--- Begin ---

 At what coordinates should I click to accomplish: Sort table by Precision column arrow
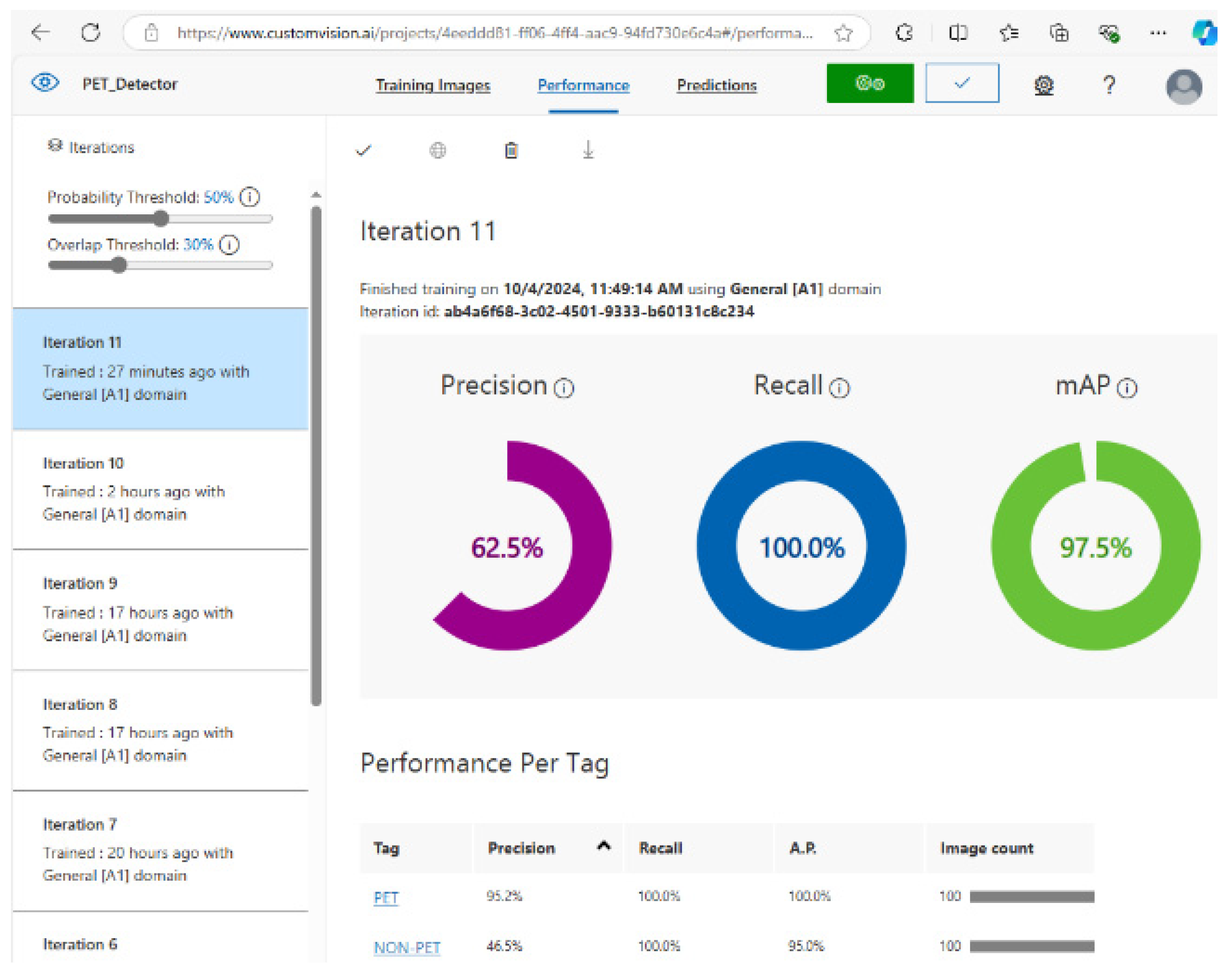point(603,846)
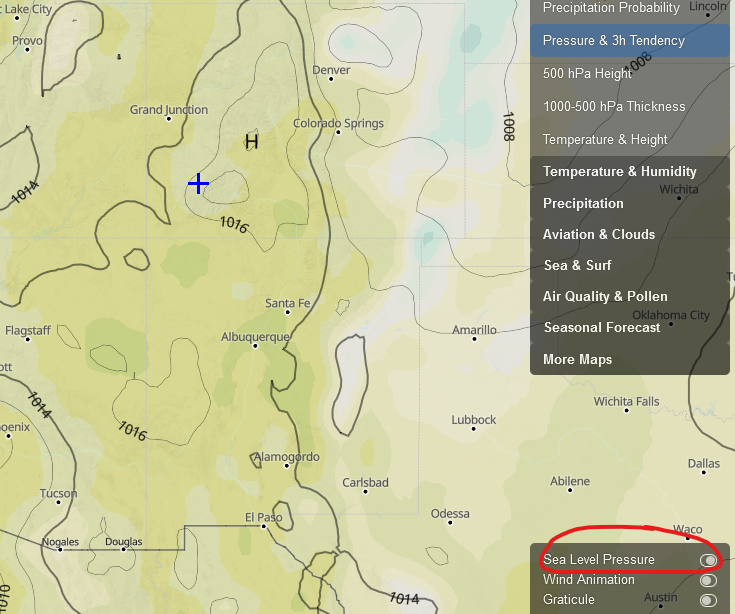Click the H high pressure symbol
The image size is (735, 614).
pos(251,142)
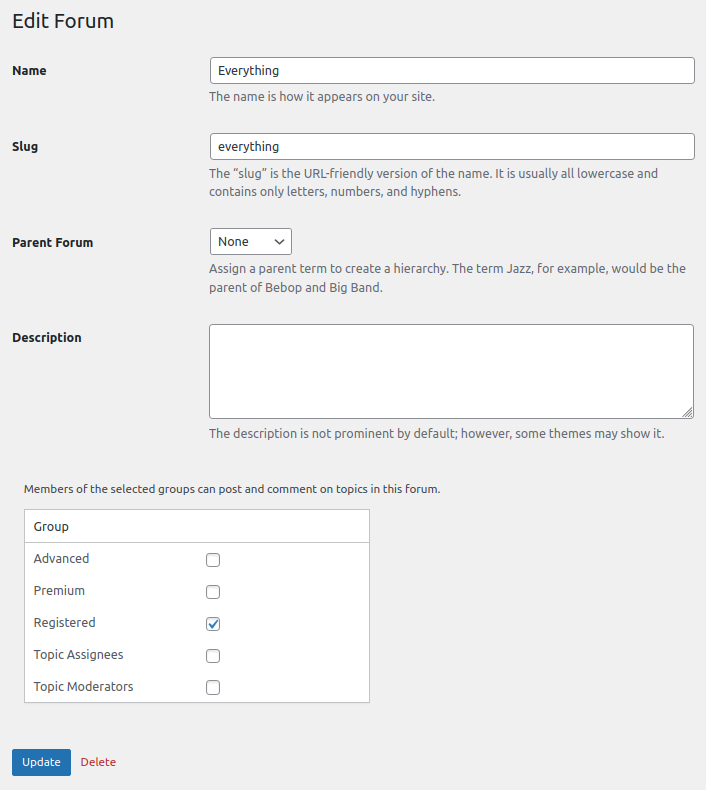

--- End ---

OBJECTIVE: Copy out the records above word for word, leaving the pictures out.

RESPONSE FOR THIS EXERCISE:
 At what coordinates should I click to accomplish: Sort table by Precision column arrow
point(603,846)
Click the H high pressure symbol
The image size is (735, 614).
pos(251,142)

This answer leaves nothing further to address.